Goiânia aprova auxílio de até R$ 5 mil para mulheres comprarem armas e outros equipamentos de defesa pessoal
Um projeto aprovado por vereadores de Goiânia abriu espaço para um tema que envolve segurança, proteção e escolhas difíceis. A proposta prevê um auxílio de até R$ 5 mil para mulheres vítimas de violência comprarem armas, por meio do Programa Escudo Feminino.
A ideia chegou ao prefeito, que agora avalia o que fazer com o texto. Ao mesmo tempo, o Ministério Público de Goiás (MP-GO) entrou na discussão e pediu que o projeto não seja sancionado da forma como está.
O que diz o projeto aprovado
O texto aprovado na Câmara Municipal (Projeto de Lei PL nº 634/2025) traz como ponto central oferecer apoio financeiro para mulheres vítimas de violência comprarem armas de fogo. A saber, esse valor pode chegar a R$ 5 mil.
Além disso, o projeto também prevê o uso do recurso para outros itens, como spray de pimenta, equipamentos de choque e cursos de treinamento.
Em suma, a proposta coloca as armas como uma opção dentro de um conjunto de medidas de defesa.
A ideia, segundo o texto, é ampliar as formas de proteção para quem já passou por situações de violência. Com isso, a mulher poderia escolher como se proteger, incluindo o uso de armas.
Aqui, outro detalhe importante é a origem do dinheiro. Caso o projeto entre em vigor, o auxílio para compra das armas e dos outros itens viriam do orçamento do município. Portanto, seriam pagos com verba pública.
Mas atenção! Mesmo com a aprovação dos vereadores, o projeto ainda depende de uma decisão do prefeito. Ele pode sancionar, vetar ou fazer ajustes no texto antes de permitir que a medida comece a valer.

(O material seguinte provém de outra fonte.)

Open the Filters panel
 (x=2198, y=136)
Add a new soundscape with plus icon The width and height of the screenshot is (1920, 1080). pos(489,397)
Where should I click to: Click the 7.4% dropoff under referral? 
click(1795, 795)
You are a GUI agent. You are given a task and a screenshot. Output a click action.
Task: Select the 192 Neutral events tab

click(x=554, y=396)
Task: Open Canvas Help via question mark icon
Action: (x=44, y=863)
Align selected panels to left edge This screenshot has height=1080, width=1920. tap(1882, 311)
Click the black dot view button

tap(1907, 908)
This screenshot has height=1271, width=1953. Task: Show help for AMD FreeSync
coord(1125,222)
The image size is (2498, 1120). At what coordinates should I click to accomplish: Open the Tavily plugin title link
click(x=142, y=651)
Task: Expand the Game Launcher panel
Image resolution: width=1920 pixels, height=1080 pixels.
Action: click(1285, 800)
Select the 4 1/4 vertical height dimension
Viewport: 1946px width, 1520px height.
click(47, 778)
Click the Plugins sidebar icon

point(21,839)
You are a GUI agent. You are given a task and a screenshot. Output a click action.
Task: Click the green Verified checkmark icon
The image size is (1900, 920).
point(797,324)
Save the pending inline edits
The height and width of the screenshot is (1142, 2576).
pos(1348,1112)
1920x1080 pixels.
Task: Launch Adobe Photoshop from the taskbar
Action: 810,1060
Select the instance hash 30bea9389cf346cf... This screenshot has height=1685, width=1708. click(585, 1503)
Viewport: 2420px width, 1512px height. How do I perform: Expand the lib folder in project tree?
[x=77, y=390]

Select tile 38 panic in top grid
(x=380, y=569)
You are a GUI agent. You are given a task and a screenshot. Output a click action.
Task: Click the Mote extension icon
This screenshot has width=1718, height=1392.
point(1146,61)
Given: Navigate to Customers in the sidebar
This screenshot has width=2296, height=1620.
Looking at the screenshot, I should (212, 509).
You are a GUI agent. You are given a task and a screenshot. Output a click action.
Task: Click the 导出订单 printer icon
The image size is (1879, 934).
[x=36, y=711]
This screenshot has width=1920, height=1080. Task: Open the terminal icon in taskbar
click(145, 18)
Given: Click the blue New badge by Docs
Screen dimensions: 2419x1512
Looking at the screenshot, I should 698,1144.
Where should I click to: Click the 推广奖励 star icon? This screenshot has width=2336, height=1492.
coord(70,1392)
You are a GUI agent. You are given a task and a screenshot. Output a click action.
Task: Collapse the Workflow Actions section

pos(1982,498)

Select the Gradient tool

Questionamentos do Ministério Público
O Ministério Público de Goiás analisou o projeto e apresentou pontos de preocupação.
Em um documento enviado ao prefeito, o órgão afirma que a proposta pode ir contra leis já existentes, como a Lei Maria da Penha, além de acordos internacionais que tratam da proteção das mulheres.
Segundo o MP, essas normas focam na prevenção da violência e no apoio às vítimas, sem incluir o uso de armas como base de proteção. Por isso, o órgão entende que a proposta não segue essa linha.
Ainda mais, outro ponto levantado envolve o risco das armas dentro de casa. Em situações onde a vítima ainda convive com o agressor, a presença de armas pode aumentar o perigo.
Inclusive, o Ministério Público alerta que, em alguns casos, o próprio agressor pode ter acesso ao equipamento.
O órgão também cita a importância de investir em políticas públicas já existentes. Entre elas, estão ações de acolhimento, atendimento às vítimas, abrigos e programas educativos. Para o MP, essas medidas precisam de atenção antes de novas propostas entrarem em prática.
Posição do prefeito e próximos passos
Diante desse cenário, o prefeito de Goiânia afirmou que não pretende vetar o projeto por completo. Em resumo, a ideia é analisar o conteúdo com cuidado e fazer mudanças, se necessário.
Ele destacou que o texto não trata apenas de armas de fogo, mas também de outros meios de defesa.
Em complemento, o prefeito ressaltou o risco de entregar armas sem preparo. Segundo ele, o uso sem treinamento pode trazer problemas e até colocar a própria mulher em risco. Por isso, o tema do treinamento aparece como parte da proposta.
Concluindo, é preciso destacar que a decisão final ainda não foi tomada. O prefeito pode ajustar pontos do projeto antes de sancionar ou optar por vetar partes específicas. Esse processo é comum quando surgem dúvidas ou questionamentos sobre uma proposta.